How to Save Money on the Costs of Raising a Child

Numerous studies have shown that the average cost of raising a child from birth to age 18 is around $245,000. This number seems insane to all four of us here at Financial Conversation, especially to Chonce and Kristi, who do their best to cut down on the costs of raising a child (or children).

We believe that there are definitely ways to save money on the costs of raising a child so that parenthood doesn’t force you to put your other financial goals on hold.

This was the topic of discussion in this week’s episode of the Financial Conversation podcast. Just in case you missed the show, we wanted to share a few of our tips for how you can save money on the costs of raising a child.

how to save money on the cost of raising a child

Don’t Get Caught Up in Keeping Up

Keeping up with the Joneses is something that can definitely damage your finances, but what you may not know is that keeping up with the Joneses can also cause you to spend more money on raising a child than what is really necessary.

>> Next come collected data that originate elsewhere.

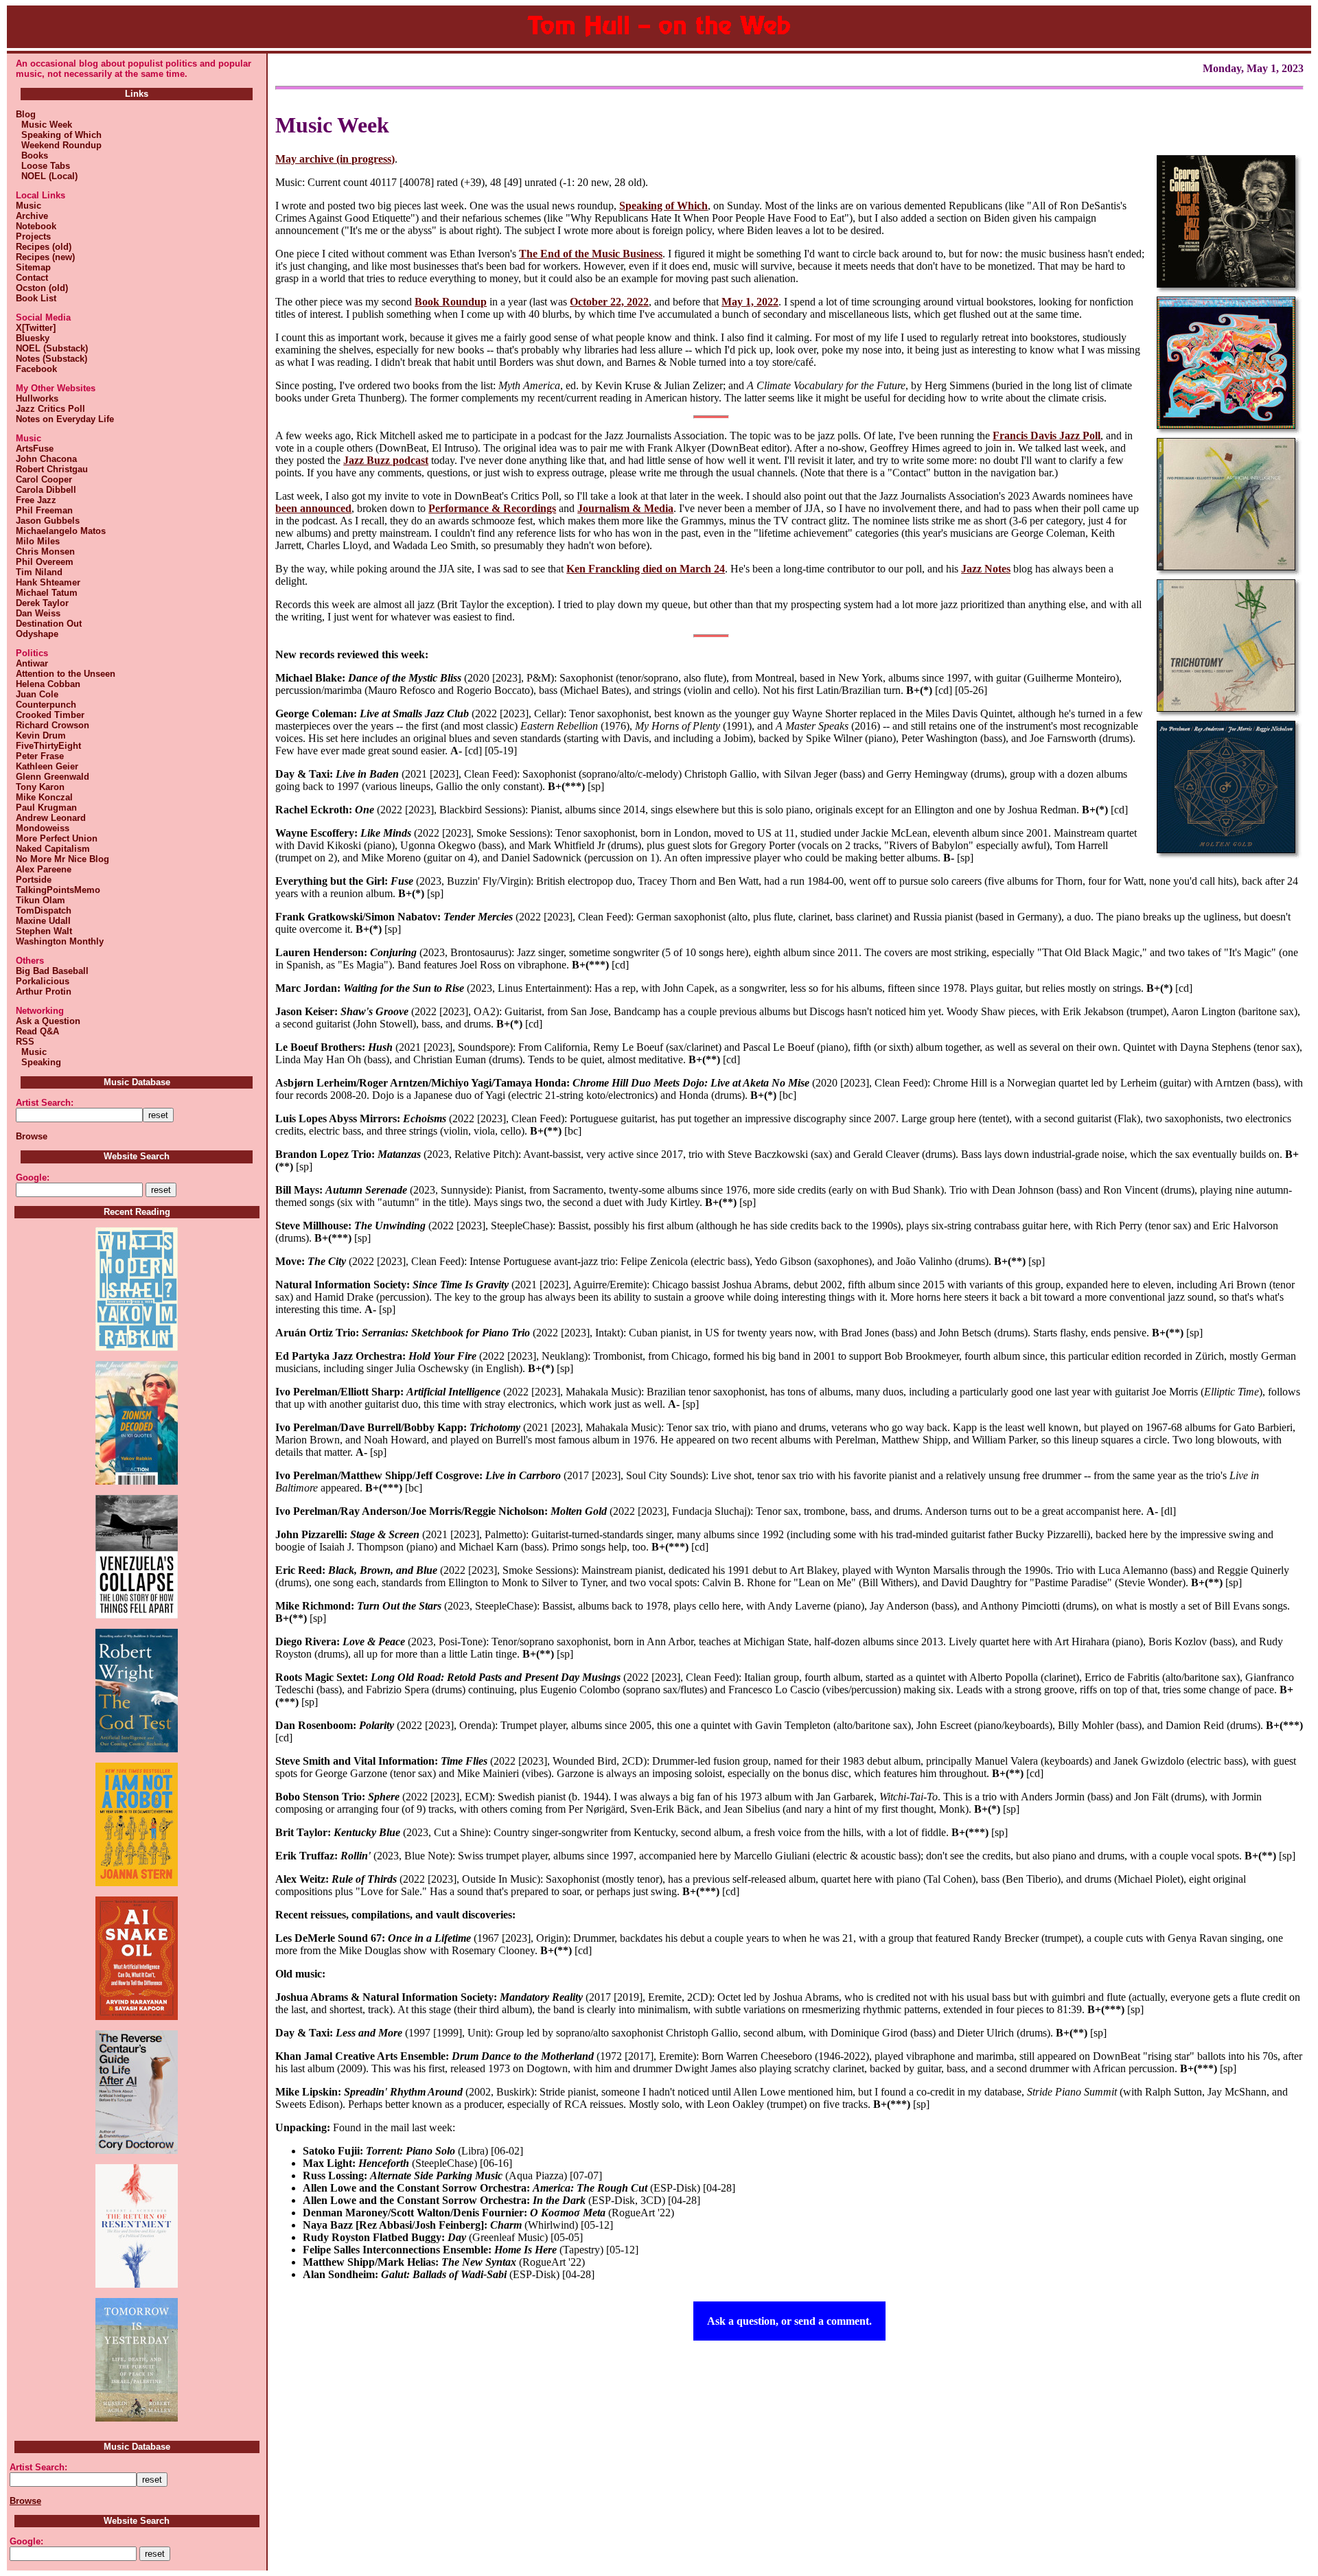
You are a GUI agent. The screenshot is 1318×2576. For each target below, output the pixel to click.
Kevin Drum (41, 735)
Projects (33, 236)
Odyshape (37, 634)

“Your kids don’t always need to have name brand clothes, expensive gadgets, and the hip new thing that everyone in their class has,” suggests Kristi. “But, if keeping up with the trends is important to your child, give them the opportunity to earn money and fund some of those items themselves. It will give them a chance to learn the importance of hard work and the value of a dollar while saving them from the “total embarrassment” of not having that hot new thing.”

You can respect your child’s wants and needs without going overboard on spending. Don’t just dismiss your kids’ requests, because those items (like our Tamagachis, butterfly hair clips, and Easy Bake Ovens) may seem useless to parents, but they’re the little things that kids are going to remember.

Spend your money on their needs and maybe a few wants, but as Erin says, “Keep your focus on the basics instead of on the Joneses, and you’ll be fine financially.”

Limit their activities

Kayla believes, “Children don’t need to be involved in every single sport and activity out there. You are not a bad parent because you didn’t enroll your child in the same expensive activities as little Tommy next door. You will also not be depriving your child if you don’t buy them every single toy they want. In fact, giving your child everything they want will likely cause them to end up being an entitled young adult without the understanding of the value of money and hard work.”

Kayla is spot on with her advice. Busy parents on a budget, don’t feel guilty about encouraging your kids from an early age to focus their time and efforts on only one activity that they really enjoy. You’ll save both money and stress in the long run if you limit your kids’ activities.

All you need is love

Extravagance isn’t necessary to raise happy kids. As long as you meet a child’s basic needs for food, shelter, clothing, and a good education while raising them in a home filled with love, they’ll be okay. Your child won’t be scarred for life if you don’t spend as much as the average. Erin agrees, “I didn’t have what I would call an “extravagant” childhood, but I had enough. Children don’t need much more than that. As long as you give them what they need to survive (which also includes love and care!), their lives aren’t going to be ruined.”

For the most part, kids will remember the memories of quality time with family, like taking trips to the park together to fly kites or baking goodies in the kitchen. These activities don’t require tons of money, but they’re fun, memorable, and filled with love.

You don’t need hundreds of thousands of dollars to show your child compassion, love, and empathy or to teach your children meaningful values. Even the poorest of families can raise happy, healthy, well-adjusted kids. So, don’t that that average figure of $245,000 scare you away from having kids if that’s what you would like for your future. Raising kids can (and usually does) cost much much less.


How do you save on the costs of raising a child? If you don’t yet have kids, how do you foresee being able to cut the costs of raising a child?